Zwei Menschen, eine junge Cellistin und ein Mann, treffen sich an einem unbekannten Ort. "Erzählen Sie, Herr Lenz, erzählen Sie", fordert sie ihn auf. Indem "Herr Lenz" Büchners Prosa rezitiert, gibt er wieder, wie der an einer Geisteskrankheit leidende Dichter Jakob Michael Reinhold Lenz ins Steintal in den Vogesen kommt, um beim dortigen Pfarrer Oberlin Hilfe zu suchen.

An Sprache hinzugefügt wurden nur die Einwürfe der Cellistin. Herr Lenz, fabelhaft dargestellt von Peter Steiner, taucht in die Seelenwelt des Dichters Lenz ein und erweckt ihn zum Leben, bis beide Identitäten nicht mehr auseinanderzuhalten sind.

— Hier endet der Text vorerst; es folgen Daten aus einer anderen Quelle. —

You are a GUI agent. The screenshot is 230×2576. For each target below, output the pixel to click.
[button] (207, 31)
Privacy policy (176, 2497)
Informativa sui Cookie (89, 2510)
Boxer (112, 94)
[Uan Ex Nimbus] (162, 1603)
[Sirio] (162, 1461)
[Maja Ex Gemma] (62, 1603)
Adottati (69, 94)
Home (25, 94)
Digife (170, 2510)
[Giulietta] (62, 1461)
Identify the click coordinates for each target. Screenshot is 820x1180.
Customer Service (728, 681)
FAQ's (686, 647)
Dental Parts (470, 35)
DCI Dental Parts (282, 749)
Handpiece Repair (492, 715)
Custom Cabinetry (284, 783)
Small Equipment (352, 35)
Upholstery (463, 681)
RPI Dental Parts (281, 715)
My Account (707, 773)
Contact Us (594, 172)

Mit der strubbeligen Sturm-und-Drang-Perücke in der einen Hand und einer Art Birett in der anderen lässt er Lenz und Oberlin sprechen.

Geschichte und Bühnenrealität verschwimmen immer mehr, besonders wenn er sich im Affekt selbst eine der beiden Kopfbedeckungen aufzieht. Gerade in den Momenten exaltierter Quälerei, wenn er sich wieder seines Hemdes entledigt hat und mit wirrem Blick faselnd an sich selbst zu verzweifeln beginnt, ist die Rolle der Cellistin (Cornelia Stank) besonders exponiert: Kratzgeräusche, die Andeutung eines Schlafliedes, ein verzerrter Walzer.

Die Figur der Cellistin ist mit den einfühlenden Improvisationen mehr als nur eine musikalische Begleitung. Sie kommuniziert auf diese Weise mit ihrem Gegenpart, und holt ihn auch in die Realität zurück, wenn er mal wieder dabei ist, sich im eigenen Wahnsinn zu verlieren: "Lenz - Herr Lenz"?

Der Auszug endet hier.